The storage tank is equipped with a gas management system to ensure safety. Meanwhile, the PV system is interconnected to the utility power grid, with a reversible current flow and controlled by a 5kW solar PV inverter.

When the hydrogen tank is full and household appliances are not in use, the excess electricity will be injected back into the grid.

Prof Kamaruzzaman (right) and Shah checking out the verandah of the eco-house. Manipulating natural ventilation effects helps reduce the use of air-conditioning and cuts down on energy consumption.
On the other hand, if the PV panels do not generate enough electricity to power the electrolysis system, power will be drawn from the grid.

Architectural features

However, the solar-hydrogen production system is not the only unique aspect of the eco-house.

For Shah, designing the house proved to be a real challenge because he had to accommodate the professor’s technology and incorporate low energy architectural features such as shading, day-lighting, and at the same time, ensure that people would find the house pleasant enough to live in.

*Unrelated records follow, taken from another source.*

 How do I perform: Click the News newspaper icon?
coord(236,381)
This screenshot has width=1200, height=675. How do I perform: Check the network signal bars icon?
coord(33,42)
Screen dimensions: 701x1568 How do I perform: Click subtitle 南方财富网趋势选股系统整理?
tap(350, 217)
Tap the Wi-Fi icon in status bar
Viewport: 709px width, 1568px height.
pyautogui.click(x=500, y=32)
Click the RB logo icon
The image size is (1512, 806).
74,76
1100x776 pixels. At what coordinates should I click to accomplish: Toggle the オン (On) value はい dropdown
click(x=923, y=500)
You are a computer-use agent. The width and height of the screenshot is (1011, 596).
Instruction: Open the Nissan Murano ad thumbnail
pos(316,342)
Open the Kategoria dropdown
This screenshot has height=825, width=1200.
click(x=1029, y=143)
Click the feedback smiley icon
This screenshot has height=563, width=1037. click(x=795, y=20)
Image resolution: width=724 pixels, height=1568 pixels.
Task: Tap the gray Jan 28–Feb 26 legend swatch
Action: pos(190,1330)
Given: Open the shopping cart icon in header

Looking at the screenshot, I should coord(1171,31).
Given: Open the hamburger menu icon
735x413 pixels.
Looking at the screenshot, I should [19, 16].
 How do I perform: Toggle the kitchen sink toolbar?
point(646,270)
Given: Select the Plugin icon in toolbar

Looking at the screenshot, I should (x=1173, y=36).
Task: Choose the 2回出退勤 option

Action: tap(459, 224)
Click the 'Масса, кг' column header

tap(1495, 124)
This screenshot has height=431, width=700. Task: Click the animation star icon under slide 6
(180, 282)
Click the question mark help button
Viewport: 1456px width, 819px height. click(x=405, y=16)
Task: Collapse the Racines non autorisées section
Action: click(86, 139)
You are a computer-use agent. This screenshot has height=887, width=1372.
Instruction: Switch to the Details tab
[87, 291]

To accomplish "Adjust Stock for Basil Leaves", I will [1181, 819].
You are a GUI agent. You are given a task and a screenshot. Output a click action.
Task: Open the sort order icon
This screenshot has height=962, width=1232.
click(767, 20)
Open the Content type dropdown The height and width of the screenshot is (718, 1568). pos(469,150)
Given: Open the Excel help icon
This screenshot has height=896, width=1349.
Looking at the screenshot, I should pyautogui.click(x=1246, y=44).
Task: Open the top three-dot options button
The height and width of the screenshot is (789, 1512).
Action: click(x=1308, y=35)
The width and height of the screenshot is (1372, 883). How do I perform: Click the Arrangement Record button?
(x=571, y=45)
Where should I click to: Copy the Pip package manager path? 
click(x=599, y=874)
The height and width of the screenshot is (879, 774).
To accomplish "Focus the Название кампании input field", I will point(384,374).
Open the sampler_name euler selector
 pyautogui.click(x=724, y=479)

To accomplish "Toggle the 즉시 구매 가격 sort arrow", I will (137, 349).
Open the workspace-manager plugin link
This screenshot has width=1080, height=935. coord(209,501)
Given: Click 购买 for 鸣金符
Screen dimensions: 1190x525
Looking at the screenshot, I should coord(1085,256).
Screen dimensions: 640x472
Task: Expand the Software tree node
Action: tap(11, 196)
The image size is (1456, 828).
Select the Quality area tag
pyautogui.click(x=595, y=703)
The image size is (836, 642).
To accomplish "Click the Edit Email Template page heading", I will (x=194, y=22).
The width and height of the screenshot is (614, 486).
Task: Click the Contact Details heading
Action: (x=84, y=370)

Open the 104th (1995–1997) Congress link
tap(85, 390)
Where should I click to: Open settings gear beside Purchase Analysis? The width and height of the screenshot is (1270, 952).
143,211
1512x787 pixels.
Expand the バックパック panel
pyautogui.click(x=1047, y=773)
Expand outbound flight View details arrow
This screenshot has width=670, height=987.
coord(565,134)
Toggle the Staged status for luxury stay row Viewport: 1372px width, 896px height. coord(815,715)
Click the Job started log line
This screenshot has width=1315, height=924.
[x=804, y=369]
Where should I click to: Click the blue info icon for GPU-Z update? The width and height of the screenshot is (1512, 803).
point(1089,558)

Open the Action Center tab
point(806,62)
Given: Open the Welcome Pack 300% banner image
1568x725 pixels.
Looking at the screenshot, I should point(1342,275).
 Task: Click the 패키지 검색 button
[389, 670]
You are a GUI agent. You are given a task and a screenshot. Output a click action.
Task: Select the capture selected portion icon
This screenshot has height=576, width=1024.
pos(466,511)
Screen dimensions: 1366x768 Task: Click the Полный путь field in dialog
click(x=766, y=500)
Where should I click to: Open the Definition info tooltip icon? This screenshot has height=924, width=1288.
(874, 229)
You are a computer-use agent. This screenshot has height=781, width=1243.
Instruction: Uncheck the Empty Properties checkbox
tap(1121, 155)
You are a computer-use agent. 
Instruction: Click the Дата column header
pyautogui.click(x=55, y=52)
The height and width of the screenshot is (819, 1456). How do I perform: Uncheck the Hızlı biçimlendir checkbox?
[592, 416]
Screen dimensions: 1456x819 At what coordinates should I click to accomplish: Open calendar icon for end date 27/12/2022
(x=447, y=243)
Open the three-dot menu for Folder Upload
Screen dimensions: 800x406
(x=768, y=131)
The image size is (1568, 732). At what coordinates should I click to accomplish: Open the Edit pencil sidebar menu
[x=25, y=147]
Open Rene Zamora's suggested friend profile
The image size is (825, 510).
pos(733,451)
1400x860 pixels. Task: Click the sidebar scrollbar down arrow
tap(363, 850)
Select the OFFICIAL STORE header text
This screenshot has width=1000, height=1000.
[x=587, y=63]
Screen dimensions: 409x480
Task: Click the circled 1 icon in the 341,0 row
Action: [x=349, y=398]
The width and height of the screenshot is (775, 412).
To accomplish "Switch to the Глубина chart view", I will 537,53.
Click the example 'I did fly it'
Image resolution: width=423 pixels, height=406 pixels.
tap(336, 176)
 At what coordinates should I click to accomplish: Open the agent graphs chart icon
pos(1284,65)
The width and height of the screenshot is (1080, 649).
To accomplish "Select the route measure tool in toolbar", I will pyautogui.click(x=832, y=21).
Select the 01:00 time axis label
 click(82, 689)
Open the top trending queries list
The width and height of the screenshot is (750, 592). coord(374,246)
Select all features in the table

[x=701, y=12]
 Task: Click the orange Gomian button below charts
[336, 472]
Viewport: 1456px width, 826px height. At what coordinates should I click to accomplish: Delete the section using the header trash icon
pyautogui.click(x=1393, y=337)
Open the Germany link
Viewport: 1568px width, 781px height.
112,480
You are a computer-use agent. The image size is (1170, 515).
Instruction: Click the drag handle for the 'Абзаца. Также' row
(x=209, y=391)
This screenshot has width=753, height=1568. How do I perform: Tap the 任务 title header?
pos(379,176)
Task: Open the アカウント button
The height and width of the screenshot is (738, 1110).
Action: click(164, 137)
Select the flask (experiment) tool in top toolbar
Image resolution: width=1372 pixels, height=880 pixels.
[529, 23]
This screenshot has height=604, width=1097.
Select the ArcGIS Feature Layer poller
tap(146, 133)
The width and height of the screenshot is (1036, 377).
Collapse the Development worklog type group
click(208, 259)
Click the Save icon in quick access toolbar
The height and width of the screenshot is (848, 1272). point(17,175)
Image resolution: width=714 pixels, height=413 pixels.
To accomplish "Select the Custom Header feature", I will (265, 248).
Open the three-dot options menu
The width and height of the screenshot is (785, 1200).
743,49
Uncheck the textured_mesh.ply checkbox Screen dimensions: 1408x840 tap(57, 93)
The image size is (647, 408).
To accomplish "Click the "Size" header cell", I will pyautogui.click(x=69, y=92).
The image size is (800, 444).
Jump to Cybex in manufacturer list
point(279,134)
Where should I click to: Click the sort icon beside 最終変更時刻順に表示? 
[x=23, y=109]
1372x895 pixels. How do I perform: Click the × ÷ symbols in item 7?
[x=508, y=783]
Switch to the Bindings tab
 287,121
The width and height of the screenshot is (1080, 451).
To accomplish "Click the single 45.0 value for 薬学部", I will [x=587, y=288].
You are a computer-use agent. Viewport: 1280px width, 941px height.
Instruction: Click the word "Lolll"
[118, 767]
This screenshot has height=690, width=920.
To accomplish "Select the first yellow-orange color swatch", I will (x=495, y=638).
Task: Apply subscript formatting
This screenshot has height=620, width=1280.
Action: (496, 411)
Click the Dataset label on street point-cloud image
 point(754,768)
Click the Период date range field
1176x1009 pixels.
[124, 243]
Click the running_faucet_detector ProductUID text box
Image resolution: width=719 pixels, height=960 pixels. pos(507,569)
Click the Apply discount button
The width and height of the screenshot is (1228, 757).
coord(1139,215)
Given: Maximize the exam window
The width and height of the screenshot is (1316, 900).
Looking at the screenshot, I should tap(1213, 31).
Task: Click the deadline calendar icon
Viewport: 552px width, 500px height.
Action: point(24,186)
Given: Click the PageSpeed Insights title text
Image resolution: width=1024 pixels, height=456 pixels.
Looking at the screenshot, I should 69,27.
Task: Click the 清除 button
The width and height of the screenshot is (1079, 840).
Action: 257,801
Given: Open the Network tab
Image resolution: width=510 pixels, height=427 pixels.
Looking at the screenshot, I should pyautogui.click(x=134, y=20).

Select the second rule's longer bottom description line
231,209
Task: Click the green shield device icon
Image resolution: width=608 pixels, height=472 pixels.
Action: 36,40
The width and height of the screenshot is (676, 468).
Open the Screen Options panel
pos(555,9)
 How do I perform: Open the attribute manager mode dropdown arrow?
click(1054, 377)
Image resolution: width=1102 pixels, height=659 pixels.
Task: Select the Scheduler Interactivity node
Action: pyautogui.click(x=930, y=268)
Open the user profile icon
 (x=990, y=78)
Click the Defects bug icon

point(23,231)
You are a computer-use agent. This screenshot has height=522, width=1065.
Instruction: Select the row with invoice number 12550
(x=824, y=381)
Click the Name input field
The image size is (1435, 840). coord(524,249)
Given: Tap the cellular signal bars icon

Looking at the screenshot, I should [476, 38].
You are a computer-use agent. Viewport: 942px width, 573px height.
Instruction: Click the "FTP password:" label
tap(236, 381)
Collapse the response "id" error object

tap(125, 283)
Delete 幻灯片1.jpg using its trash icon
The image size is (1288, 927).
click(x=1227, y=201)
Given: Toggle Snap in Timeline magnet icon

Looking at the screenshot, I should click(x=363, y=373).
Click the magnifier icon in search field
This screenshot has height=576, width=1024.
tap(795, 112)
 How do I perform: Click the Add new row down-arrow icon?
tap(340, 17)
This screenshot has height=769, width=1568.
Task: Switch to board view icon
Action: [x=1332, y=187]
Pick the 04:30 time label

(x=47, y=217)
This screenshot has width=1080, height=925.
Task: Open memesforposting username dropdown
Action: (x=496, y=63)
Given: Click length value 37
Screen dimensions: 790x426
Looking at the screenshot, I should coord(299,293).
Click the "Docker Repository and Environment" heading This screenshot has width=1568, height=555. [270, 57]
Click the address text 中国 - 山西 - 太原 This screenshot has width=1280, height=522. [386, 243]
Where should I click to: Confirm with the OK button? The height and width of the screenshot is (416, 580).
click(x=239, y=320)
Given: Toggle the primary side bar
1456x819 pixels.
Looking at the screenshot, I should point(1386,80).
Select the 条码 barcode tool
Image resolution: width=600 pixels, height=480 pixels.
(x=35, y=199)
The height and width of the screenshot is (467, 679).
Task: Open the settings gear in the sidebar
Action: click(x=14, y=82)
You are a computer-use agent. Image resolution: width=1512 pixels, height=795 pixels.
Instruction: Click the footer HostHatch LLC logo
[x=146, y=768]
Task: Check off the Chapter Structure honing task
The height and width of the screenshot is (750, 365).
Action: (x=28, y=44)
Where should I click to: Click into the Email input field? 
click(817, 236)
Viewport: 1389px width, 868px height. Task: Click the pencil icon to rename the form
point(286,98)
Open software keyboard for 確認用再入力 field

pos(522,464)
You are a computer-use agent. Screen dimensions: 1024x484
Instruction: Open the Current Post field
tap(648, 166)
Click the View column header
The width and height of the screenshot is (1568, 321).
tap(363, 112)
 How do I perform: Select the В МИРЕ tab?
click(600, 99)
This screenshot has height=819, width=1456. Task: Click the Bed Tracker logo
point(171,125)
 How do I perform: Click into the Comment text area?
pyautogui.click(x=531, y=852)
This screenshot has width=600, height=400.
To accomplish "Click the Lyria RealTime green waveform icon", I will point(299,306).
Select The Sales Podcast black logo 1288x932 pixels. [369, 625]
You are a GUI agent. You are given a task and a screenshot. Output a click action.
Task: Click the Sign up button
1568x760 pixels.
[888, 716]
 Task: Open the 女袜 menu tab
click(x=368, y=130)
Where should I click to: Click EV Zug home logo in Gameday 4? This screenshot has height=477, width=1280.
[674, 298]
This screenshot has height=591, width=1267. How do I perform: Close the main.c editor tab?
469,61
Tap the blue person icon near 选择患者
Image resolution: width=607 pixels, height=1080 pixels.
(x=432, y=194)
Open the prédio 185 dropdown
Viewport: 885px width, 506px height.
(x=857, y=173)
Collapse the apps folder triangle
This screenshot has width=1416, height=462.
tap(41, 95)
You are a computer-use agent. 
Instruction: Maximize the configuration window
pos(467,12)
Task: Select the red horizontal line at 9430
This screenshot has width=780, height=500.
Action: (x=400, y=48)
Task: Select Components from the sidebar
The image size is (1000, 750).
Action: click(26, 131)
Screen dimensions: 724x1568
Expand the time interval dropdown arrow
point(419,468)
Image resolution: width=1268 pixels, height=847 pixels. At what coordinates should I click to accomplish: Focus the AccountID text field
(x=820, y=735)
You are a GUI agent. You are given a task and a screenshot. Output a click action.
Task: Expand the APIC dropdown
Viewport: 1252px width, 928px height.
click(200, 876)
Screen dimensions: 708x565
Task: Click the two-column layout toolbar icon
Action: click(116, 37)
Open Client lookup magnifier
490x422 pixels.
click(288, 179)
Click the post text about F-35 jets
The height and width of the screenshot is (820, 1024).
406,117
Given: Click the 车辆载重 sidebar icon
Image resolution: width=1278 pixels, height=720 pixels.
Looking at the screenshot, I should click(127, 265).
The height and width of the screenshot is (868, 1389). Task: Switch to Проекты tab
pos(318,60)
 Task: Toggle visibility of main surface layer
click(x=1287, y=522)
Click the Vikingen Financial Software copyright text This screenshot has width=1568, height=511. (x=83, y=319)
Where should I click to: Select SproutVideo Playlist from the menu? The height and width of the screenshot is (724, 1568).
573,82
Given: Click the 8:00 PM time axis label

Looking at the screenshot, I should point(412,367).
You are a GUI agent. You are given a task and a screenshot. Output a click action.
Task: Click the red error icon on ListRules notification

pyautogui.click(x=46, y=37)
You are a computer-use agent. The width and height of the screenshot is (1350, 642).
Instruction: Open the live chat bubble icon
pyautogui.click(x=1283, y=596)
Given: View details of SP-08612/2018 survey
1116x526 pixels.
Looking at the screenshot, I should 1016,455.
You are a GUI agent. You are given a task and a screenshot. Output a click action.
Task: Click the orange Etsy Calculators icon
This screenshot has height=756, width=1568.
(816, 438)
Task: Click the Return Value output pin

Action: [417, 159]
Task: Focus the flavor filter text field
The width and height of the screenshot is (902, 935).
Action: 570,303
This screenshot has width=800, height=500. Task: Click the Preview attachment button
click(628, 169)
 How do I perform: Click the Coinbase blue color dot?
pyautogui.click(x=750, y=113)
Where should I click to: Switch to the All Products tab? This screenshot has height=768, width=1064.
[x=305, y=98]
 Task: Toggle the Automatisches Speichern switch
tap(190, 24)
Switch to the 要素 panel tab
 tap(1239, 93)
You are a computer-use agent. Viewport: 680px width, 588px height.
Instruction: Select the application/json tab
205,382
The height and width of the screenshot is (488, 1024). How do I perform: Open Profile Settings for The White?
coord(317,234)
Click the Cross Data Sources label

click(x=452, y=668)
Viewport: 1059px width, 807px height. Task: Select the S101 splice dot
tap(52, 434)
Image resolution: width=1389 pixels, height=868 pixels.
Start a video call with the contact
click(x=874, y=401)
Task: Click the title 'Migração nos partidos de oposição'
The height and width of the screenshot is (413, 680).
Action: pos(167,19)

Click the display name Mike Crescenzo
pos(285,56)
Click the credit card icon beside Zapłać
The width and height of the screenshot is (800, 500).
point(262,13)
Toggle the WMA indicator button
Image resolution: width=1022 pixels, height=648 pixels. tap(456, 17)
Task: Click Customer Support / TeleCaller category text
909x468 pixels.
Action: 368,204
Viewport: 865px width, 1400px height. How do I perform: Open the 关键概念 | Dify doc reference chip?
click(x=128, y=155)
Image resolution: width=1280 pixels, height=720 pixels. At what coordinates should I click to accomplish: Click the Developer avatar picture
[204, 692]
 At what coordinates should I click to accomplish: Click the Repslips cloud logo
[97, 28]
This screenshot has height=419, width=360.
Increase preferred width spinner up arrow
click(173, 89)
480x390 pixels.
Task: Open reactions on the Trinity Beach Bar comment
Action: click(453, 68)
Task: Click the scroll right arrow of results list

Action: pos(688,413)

Shah drew inspiration from traditional Malay architecture, which he says possesses a bio-climatic environment and is in harmony with nature.

“The raised floor and the serambi (deep veranda) of the house are some of the traditional features I incorporated into the eco-house,” Shah explained. “I wanted to give traditional Malay architecture a modern and contemporary image, and at the same time reflect the technological and environmental aspects of the house.”

Low energy architectural features were also incorporated into the design. One such feature reduces the use of air-conditioning by manipulating natural ventilation effects. The principle relies on air temperature differences between the top and bottom of the building caused by solar radiation that heats the air.

The buoyancy of the warm air causes the air movement to rise vertically through the stack, resulting in a cool breeze running through the house.

Meanwhile, a combination of both classical day-lighting techniques (such as side-lighting and top-lighting) and innovative ideas (sloped light shelves and shading devices) were used, further reducing the usage of energy needed for lighting the house during the day.

In total, Shah took about three to four months to come up with the final design for the eco-house.

Making full use of the limited funds that were available to him was a big challenge, he said. Choosing the right site for the house was another, as they had to make sure that the house PV panels receive optimal solar energy throughout the day for maximum electricity production. They had to place the panels with a suitable tilting angle according to the latitude of the current location, and make sure no shadows will be cast upon them. “The house has to face south, as this is the best way to make sure it receives the optimum amount of sunlight,” said Shah.

While the eco-house is already an achievement in its own right, Kamaruzzaman clarified that the concept was still in the research stage and was not feasible for normal houses.

“In an actual residential dwelling, the noisy electrolysis unit would be placed outside the house unlike this one right now,” he said. “We are still running tests and in the near future plan to have a couple of our students live in the house for a period of time as an experiment.”

Nevertheless, Kamaruzzaman and Shah firmly believe that in the future, house such as their eco-house will be common everywhere.

“I hope in the future there will be whole communities of self-sustainable eco-houses,” said Kamaruzzaman. “Our eco-house is merely one step towards preparing for a cleaner environment and a future in which the world will no longer rely on fossil fuels."